Whitewash on Regeni

Submitted by Matthew on 2 March, 2016 - 10:55 Author: Hugh Edwards

At the end of February, a month after the disappearance in Cairo of Italian researcher Giulio Regeni, the official Egyptian investigation into his torture and death has reported. The murder, so the Minister of the Interior claimed, was “most likely” due to a “personal vendetta”, in a context of “young Arab/ foreign contacts” where drugs freely circulated.

This cynical nonsense was of a piece with the same minister’s claim, when Regeni’s body was first found, that death was “most likely” due to the victim being struck by a car. The autopsy in Italy revealed no evidence of any drugs, but that refutation will not discomfort the dead-eyed thugs in power in Cairo. For them, this whitewash is only to prepare the ground for an official verdict, perhaps naming a killer, which will exonerate the real culprits: the state’s murderous security apparatus.

The Minister signals his confidence that the Italian authorities, in spite of their repeated angry demands for a transparent investigation,will have to swallow what finally arrives on their plate.
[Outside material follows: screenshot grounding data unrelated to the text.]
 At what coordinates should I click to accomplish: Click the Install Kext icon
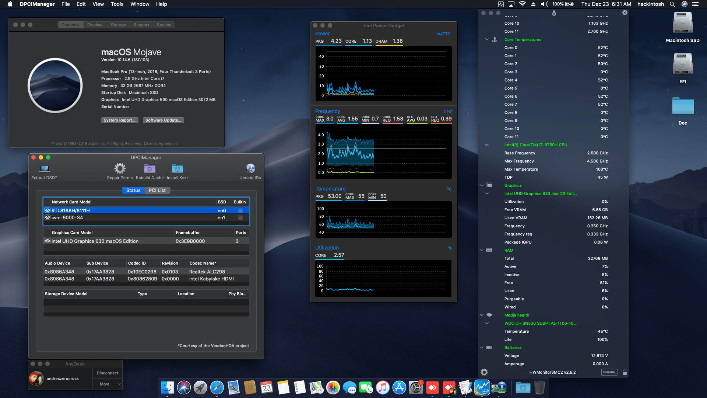point(177,168)
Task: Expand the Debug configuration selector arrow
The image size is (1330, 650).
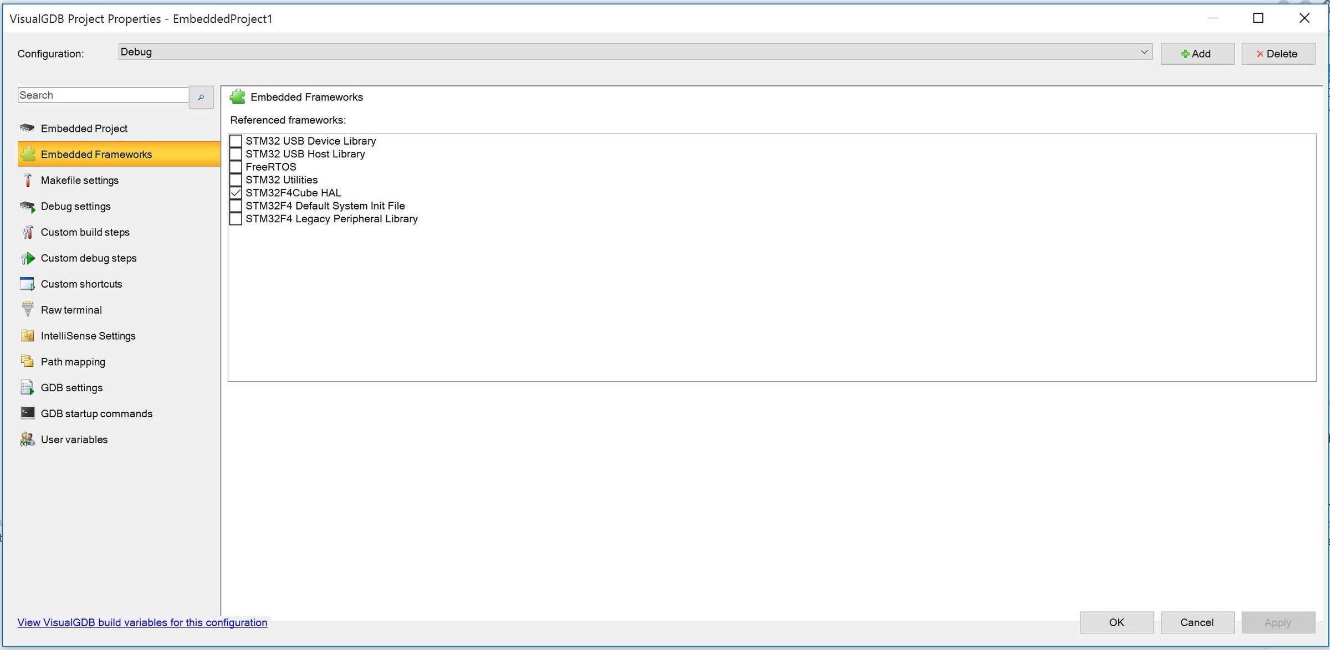Action: (1144, 52)

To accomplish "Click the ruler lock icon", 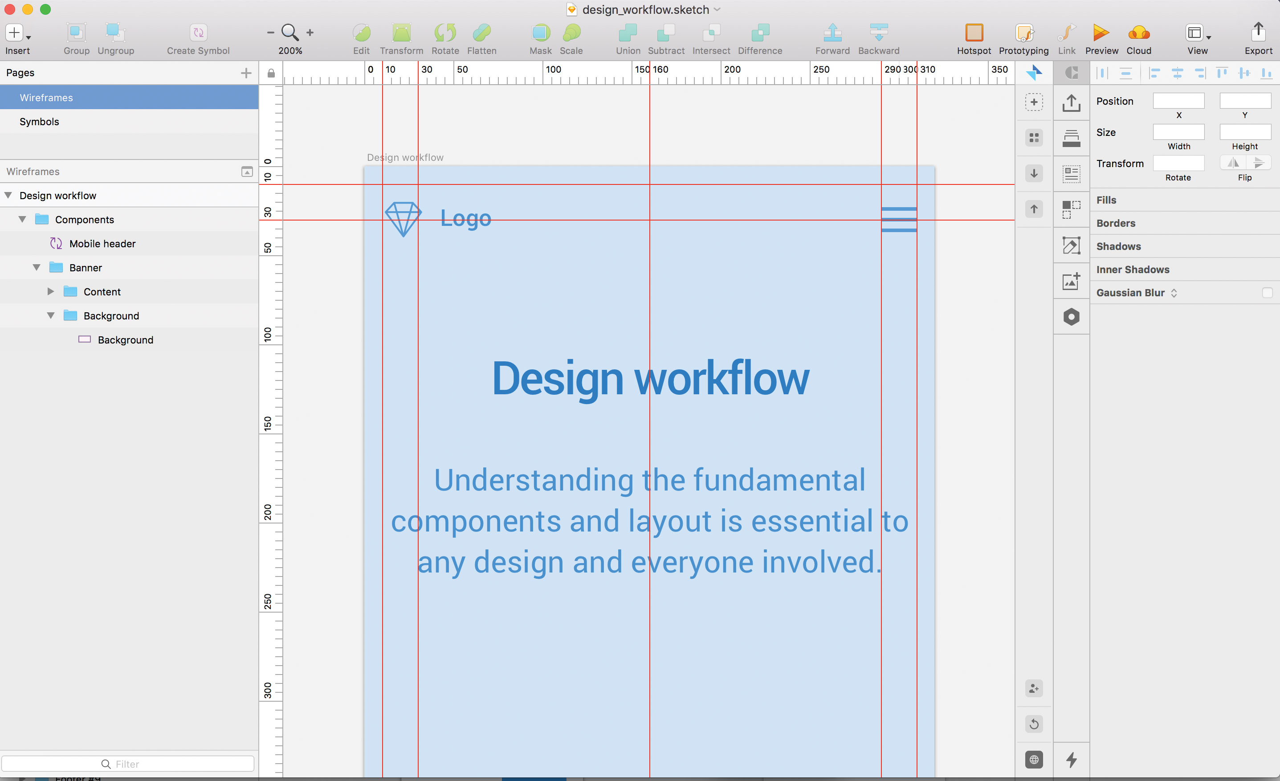I will pyautogui.click(x=271, y=73).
The Italians know that in Egypt, one regime after another has sought to outdo the previous in mass repression. Italy has accepted without protest, as chief of the investigation, a person who in 1993 was condemned for torture, murder and falsifying his police report on a prisoner. His sentence was immediately annulled, and he was promoted for “good conduct” to become Director of Security in Giza. And Italy’s own investigating team in Egypt was from the beginning excluded from any autonomous role.

The leaders of both countries know that the situation carries serious risks of damaging their lucrative commercial, political and strategic ties. That is all the more likely if the official stitch-up transforms the anger of the Italian population into public protests on the streets. In Egypt, too, Giulio was highly esteemed among the re-emerging forces of rebellion. Italian prime minister Renzi faces upcoming regional elections and a referendum on institutional reform.

And the situation in Libya, a former Italian colony, only a few hundred miles away across the Mediterranean, and now contested by rival governments and gangs, is becoming more critical. Renzi’s ambition to prove himself the man who will redeem the global ambitions of the tricolour may push him to dice with a military adventure in deflect the deepening contradictions. Not for the first time in the country’s history, illusions of a colonial role in Libya may mark a critical change in the relationship of class forces in Italy.